Missy Franklin swimming

Shawn Johnson is an olympic medalist. She’s a gymnast.

Shawn_Johnson_competes_cropped

When you see Shawn and Missy side by side, you realize how well suited each is for their particular jobs.

Gymnast and swimmer

Product marketers need to think this way. Every product has strengths and weaknesses—but many of those exist only in the eyes of a beholder. To be sure, there are “table stakes” features, such as a functional product that complies with relevant laws. But beyond those, everything is negotiable.

  • Software that’s complex, with a steep learning curve is also a professional-grade tool.
  • Food that’s high in calories is also great post-workout energy.
  • Toilet paper that’s thin and rough is also green, sustainable, and suitable for septic systems.

Positioning is about finding the right frame of reference that emphasizes your strengths and mitigates your weaknesses—or better yet, turns those weaknesses into strengths. If you can find a target market for which that’s the case, and where the market is able to sustain your business model, that’s a clear sign that you’ve found the right positioning.

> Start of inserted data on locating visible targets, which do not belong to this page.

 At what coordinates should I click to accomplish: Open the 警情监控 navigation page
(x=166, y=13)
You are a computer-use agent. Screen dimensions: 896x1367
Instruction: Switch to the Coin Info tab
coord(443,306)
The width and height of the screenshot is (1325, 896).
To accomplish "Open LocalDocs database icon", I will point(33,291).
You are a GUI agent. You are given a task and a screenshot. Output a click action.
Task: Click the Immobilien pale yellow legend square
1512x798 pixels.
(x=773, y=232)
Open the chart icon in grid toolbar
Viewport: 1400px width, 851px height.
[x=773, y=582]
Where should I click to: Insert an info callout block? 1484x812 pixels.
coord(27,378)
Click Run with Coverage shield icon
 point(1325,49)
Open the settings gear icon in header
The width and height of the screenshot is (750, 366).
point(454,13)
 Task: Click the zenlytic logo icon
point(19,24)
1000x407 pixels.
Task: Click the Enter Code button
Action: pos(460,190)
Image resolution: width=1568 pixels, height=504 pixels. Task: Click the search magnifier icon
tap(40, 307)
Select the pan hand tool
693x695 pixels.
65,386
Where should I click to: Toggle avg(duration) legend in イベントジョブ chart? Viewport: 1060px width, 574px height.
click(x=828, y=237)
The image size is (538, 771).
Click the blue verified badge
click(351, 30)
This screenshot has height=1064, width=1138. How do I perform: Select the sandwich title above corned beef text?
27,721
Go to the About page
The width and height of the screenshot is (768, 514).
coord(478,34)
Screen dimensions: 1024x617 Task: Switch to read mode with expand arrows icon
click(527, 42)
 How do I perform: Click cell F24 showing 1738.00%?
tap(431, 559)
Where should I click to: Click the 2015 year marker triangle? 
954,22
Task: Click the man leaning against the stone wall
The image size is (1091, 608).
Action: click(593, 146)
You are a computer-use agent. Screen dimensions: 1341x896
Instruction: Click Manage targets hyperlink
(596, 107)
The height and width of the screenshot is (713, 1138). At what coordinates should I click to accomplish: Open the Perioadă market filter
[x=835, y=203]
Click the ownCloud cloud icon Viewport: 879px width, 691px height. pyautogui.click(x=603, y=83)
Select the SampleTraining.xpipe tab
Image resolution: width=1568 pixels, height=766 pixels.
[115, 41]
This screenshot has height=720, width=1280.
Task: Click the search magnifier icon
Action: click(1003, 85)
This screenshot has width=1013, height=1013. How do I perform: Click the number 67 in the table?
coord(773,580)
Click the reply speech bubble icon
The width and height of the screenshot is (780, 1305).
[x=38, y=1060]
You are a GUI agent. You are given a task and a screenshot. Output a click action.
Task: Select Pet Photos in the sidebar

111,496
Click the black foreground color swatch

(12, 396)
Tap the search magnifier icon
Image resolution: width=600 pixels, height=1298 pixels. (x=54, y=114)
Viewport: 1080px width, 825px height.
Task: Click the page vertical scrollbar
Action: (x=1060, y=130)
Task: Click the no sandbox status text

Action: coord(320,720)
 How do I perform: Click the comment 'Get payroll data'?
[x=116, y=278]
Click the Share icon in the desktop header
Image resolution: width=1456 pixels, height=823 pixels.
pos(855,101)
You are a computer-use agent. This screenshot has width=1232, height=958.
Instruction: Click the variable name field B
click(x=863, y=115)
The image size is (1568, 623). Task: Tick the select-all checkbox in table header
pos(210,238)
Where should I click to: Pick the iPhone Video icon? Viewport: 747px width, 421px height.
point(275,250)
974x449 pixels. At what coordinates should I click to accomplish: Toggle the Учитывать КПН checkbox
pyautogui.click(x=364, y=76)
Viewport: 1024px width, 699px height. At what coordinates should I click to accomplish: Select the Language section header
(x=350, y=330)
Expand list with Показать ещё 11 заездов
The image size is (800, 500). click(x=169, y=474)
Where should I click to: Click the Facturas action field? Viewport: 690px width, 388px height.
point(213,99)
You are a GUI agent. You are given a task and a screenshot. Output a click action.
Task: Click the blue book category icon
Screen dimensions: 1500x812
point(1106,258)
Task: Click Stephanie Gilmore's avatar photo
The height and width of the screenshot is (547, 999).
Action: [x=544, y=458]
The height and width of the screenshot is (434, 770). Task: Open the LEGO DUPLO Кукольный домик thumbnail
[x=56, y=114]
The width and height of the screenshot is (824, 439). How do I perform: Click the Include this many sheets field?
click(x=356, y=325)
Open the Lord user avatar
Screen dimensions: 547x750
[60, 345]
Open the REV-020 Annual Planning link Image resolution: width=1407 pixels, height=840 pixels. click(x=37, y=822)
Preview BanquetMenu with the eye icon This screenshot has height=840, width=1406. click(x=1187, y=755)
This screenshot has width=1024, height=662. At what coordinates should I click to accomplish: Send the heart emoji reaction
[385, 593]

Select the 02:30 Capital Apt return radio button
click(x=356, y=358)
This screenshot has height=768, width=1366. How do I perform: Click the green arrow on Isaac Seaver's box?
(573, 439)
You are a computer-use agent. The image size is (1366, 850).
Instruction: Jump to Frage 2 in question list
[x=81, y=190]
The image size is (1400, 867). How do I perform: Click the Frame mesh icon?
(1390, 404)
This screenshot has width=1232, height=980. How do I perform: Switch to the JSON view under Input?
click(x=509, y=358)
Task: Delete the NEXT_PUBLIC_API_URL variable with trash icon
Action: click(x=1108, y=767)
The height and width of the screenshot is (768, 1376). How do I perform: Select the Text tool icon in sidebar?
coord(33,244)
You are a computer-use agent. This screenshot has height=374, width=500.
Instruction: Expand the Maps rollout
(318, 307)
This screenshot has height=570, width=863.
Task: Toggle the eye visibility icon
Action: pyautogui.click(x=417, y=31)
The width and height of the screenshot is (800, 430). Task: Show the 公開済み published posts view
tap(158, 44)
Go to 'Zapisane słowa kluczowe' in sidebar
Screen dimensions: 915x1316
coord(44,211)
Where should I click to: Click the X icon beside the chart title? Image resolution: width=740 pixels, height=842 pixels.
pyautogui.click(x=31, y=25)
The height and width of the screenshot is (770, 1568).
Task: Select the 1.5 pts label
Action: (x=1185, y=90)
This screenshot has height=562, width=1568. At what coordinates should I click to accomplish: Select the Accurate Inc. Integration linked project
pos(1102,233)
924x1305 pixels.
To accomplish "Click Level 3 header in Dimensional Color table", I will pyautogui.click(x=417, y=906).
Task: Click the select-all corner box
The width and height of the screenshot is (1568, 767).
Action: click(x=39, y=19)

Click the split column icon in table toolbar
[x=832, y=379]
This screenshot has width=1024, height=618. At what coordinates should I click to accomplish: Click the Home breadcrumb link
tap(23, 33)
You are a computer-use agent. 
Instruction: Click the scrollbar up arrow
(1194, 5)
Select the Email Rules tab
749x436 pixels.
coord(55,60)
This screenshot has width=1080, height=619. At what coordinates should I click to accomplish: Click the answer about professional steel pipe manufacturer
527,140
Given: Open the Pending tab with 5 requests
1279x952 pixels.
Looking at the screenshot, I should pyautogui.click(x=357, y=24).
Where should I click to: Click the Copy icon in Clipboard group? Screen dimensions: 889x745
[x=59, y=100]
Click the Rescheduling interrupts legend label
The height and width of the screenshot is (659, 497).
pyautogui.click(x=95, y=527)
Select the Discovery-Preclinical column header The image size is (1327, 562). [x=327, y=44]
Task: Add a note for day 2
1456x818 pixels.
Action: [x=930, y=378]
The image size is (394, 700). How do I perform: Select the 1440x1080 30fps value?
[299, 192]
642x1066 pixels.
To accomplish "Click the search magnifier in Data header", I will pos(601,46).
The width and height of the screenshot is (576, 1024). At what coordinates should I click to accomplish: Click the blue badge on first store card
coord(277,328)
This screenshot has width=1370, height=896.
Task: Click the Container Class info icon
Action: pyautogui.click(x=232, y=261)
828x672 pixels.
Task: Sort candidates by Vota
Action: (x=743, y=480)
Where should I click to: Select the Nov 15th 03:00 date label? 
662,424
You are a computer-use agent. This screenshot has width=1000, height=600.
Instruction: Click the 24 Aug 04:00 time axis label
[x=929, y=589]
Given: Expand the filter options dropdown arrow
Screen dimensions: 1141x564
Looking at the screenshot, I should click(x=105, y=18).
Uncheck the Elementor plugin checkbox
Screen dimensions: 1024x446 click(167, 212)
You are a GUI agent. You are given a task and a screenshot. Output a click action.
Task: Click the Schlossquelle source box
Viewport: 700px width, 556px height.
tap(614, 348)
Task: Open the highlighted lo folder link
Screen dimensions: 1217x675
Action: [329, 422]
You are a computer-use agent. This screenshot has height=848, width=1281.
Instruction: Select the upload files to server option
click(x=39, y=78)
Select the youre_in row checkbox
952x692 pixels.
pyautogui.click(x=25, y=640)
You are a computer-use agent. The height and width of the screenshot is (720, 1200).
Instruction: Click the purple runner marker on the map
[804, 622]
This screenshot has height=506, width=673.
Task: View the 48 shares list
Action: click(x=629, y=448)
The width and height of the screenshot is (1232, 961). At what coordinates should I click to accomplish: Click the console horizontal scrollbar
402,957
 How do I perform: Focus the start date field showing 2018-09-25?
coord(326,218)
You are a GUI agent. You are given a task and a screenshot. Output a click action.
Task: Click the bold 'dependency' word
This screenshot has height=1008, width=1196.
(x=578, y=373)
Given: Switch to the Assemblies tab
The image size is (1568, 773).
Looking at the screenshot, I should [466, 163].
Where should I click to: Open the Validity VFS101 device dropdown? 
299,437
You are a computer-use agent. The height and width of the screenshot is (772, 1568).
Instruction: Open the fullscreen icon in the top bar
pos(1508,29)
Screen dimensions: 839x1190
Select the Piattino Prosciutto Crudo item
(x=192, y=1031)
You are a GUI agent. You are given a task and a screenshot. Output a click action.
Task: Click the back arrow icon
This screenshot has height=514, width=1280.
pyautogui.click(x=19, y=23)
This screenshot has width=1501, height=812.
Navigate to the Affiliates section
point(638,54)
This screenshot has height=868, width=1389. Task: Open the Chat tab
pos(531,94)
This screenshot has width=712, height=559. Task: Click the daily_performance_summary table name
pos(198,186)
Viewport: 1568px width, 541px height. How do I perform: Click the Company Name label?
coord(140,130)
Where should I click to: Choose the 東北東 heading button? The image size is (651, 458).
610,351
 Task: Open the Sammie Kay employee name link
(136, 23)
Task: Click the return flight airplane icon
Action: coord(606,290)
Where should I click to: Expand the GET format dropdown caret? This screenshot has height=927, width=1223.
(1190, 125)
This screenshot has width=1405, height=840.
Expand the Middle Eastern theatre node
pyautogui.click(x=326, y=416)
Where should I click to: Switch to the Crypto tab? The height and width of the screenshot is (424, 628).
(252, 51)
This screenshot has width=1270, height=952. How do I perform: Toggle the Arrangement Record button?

The check-out counter at retail stores is full of examples of attempts to reposition products:

Mommy hooks and screen cleaners

But there’s something missing from these examples. Good positioning not only changes the frame of reference by which a product is judged—it creates an entirely new frame of reference. Hangers and screen cleaners are known functions; gymnastics and swimming are known sports. Truly category-defining products and services found a way to create an entirely new way to understand the market, often in concert with a change in the job that was being done.

The challenge is that you can’t simply make up a new category. It has to immediately resonate with the market. That means when you launch the product or service and position it well, the market says, “oh, yeah. I didn’t realize that was a thing, but now that you’ve told me, I can’t not see it.”

That’s great reframing. It’s hard as hell, and when you get it right, it changes the fate of your organization entirely.